Claire Stegall

Personal information
- Born: 5 June 2007 (age 19)

Sport
- Sport: Athletics
- Event: Middle-distance running

Achievements and titles
- Personal bests: 800m: 2:01.07 (2026) 1500m: 4:04.59 (2026) Mile: 4:25.91 (2026)

Medal record
Women's athletics
Representing United States
World U20 Championships
| Silver medal – second place | 2026 Eugene | 1500m |

= Claire Stegall =

American middle-distance runner (born 2007)

Claire Stegall (born 5 June 2007) is an American middle-distance runner from Tennessee who competes for the University of Florida. She was a silver medalist in the 1500 metres at the 2026 World Athletics U20 Championships.

==Biography==
From Nolensville, Tennessee, she attended Nolensville High School. At state high school level she won four consecutive 1,600-metres state championships and two consecutive 800 metres titles. She set state record times at both distances and her accolades included being named the Tennessee Gatorade Track and Field Runner of the Year. She was also named the Tennessean Sports Awards Girls Athlete of the Year and the Girls Track and Field Athlete of the Year, prior to competing for the University of Florida.
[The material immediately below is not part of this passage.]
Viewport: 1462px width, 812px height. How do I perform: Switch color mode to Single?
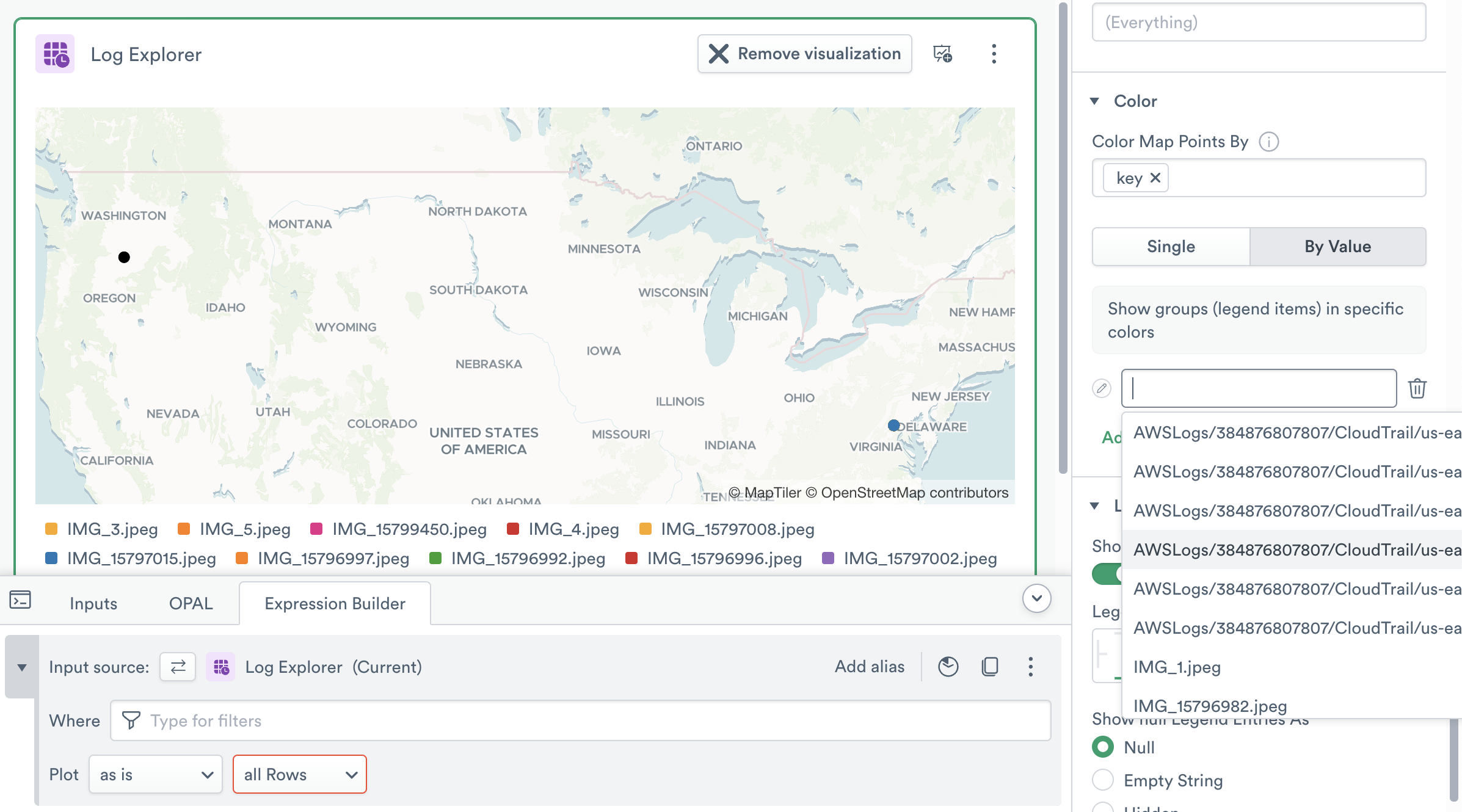(x=1171, y=247)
Competing indoors in March 2026, she was a finalist in the mile run at the 2026 NCAA Division I Indoor Track and Field Championships in Fayetteville, Arkansas. She was also part of the Florida Games team alongside Malia Campbell, Bethan Morley and Layla Haynes that had a fourth place finish in the medley relay at the championships.

In June 2026, she was a semi-finalist in the 1500 metres at the 2026 NCAA Outdoor Championships in Eugene, Oregon. Later that month, Stegall won the 1500 metres at the 2026 USA U20 Championships on 19 June, running a personal best time of 4:04.59 in the final to finish ahead of Ellery Lincoln. Competing at the 2026 USA Championships in New York in July, she reached the final of the 1500 metres, placing fifth overall. She was selected to represent her country at the 2026 World Athletics U20 Championships in Eugene, where she was a silver medalist in the 1500 metres final, closing with a diving finish across the line but missing gold by 0.04 seconds.